After an outstanding performance against the European champions Toulon last month, there should be no doubts about his ability to translate raw ability into high-pressure situations. In short, Nowell is primed and ready for Test rugby – all he needs is for Andy Farrell to iron-out an over-eagerness in defence that was evident in Exeter’s recent loss to Harlequins.
More of the same up front
The absence of Corbisiero means Lancaster is shorn of his one genuine World XV contender. That said, Graham Rowntree has at least two capable charges in every position across the tight five. Locks Graham Kitchener and Dave Attwood are fine deputies to Courtney Lawes and Joe Launchbury. Jamie George’s domestic displays should soon see him join Tom Youngs and Dylan Hartley as a hooking option. Looseheads Joe Marler and Mako Vunipola could easily be trusted with a Test start, likewise Dan Cole and David Wilson at tighthead.
As a brave but ultimately futile performance against New Zealand showed, England’s pack possess a fine mix of accuracy at set-piece, work-rate and enough dynamism to provide running threats all over the field. That’s even before we get to the back row…
A “genuine openside” isn’t the Holy Grail
This one is aimed at England fans, who often fail to recognise just how lucky they are. One downside to BT’s comprehensive coverage of the Aviva Premiership this year has been the cacophony of calls to promote a scavenging number seven whenever they excel on television. As good as Will Fraser and Luke Wallace are, that would be ill-advised at the moment. Having impressed out in Argentina, Matt Kvesic has lost ground as part of a Gloucester side going backwards. And besides anything else, the present formula is working nicely.

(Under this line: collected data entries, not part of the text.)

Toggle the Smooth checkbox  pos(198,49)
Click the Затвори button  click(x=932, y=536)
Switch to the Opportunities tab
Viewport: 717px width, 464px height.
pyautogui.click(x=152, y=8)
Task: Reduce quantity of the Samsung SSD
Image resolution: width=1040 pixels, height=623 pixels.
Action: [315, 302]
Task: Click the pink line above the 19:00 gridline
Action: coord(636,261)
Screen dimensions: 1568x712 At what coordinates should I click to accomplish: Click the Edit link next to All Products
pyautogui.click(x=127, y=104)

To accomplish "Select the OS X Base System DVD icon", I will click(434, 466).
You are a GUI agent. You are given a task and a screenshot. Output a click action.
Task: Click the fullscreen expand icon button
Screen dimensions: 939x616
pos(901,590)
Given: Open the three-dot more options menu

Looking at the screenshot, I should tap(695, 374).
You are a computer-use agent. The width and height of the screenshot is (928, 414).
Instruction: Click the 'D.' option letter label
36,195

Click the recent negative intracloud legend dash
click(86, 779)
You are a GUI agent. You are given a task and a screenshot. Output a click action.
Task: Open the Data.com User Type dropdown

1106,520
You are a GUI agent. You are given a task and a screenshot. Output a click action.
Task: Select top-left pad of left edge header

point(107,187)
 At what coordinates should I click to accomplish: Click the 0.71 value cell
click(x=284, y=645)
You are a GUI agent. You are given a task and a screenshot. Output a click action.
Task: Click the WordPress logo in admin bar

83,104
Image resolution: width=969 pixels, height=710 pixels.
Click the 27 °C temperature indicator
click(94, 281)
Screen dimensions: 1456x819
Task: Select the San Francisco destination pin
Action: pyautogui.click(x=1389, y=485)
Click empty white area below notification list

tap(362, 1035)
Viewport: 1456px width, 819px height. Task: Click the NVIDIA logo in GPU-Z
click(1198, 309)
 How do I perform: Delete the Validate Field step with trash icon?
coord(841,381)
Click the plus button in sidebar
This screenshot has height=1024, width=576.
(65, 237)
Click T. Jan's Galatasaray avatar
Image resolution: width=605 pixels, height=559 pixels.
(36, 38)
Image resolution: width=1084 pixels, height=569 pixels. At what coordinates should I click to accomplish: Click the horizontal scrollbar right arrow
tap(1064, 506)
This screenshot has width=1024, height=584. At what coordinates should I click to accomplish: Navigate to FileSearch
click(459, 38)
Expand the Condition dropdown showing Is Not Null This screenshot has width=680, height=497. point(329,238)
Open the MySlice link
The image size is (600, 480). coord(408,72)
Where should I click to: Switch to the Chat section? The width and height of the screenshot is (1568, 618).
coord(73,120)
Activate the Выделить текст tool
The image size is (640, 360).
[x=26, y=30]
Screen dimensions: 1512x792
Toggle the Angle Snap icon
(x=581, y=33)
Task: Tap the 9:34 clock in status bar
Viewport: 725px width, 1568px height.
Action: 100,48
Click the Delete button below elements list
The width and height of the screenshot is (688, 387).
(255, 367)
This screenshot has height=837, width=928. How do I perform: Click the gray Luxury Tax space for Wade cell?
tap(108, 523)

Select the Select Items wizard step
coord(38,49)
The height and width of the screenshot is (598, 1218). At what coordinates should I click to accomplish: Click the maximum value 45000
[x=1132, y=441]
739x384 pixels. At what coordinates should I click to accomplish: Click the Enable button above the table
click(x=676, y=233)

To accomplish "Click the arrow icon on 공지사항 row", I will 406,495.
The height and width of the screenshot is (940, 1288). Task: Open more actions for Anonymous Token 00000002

Billy Vunipola has been a revelation and could conceivably be among the world’s top three number eights by 2015. Encouragingly, Ben Morgan has been stung into action by a competitor. Although Sam Warburton and Justin Tipuric were superb in Wales’ Slam-busting last season, England were handicapped without a willing, effective ball-carrier from the base of the scrum to free up captain Chris Robshaw and Tom Wood. Now Vunipola and Morgan are in wrecking-ball mode, the flankers can do their thing.
In the victory over the Wallabies, that meant nullifying the influence of Michael Hooper – the best openside on the planet this year – at the breakdown. England’s captain and his chief lieutenant are guaranteed to make mountains of tackles. Robshaw’s handling skills transfer the point of impact to give teammates a better shot of getting over the gainline, too. Balance is the key, and injuries may require a re-jig. But for now, England are onto something good.
Be brave at fly-half
Toby Flood’s Channel-hop at the end of this season means he will not be part of Lancaster’s World Cup plans. There’s no point playing him in the Six Nations – certainly his omission can be a constructive step. This has to be the tournament Owen Farrell’s distribution finally improves and England identify a new deputy to be a prominent part of the next 18 months.
That man should be Freddie Burns. Although immersed in a Kingsholm nightmare right now, he is a complementary foil to Farrell and will look a million dollars behind a firing pack at Welford Road should the rumours come to fruition. Stephen Myler and George Ford are commendable contenders too, while Henry Slade and a bloke called Danny Cipriani are more left-field. Whoever gets the nod needs to be given faith and time. Lancaster is pragmatic enough to do that.
Overturn Wales at Twickenham
Despite a year of poor results for France, a trip to Paris is a beastly beginning to the campaign. England then arrive at Murrayfield before welcoming Ireland – two tough assignments. March 9 is the date that will be indelibly etched on Lancaster’s consciousness, though. When Warren Gatland’s men come to Twickenham, success is imperative.
As well as being among the most highly-charged fixtures around, there is a double-edged psychological sword to consider. Firstly, an England win would all but eradicate the pain of their 30-3 humbling 12 months previously. Secondly, the next competitive meeting between these teams at HQ comes in Pool A of the World Cup. A happy omen might prove valuable.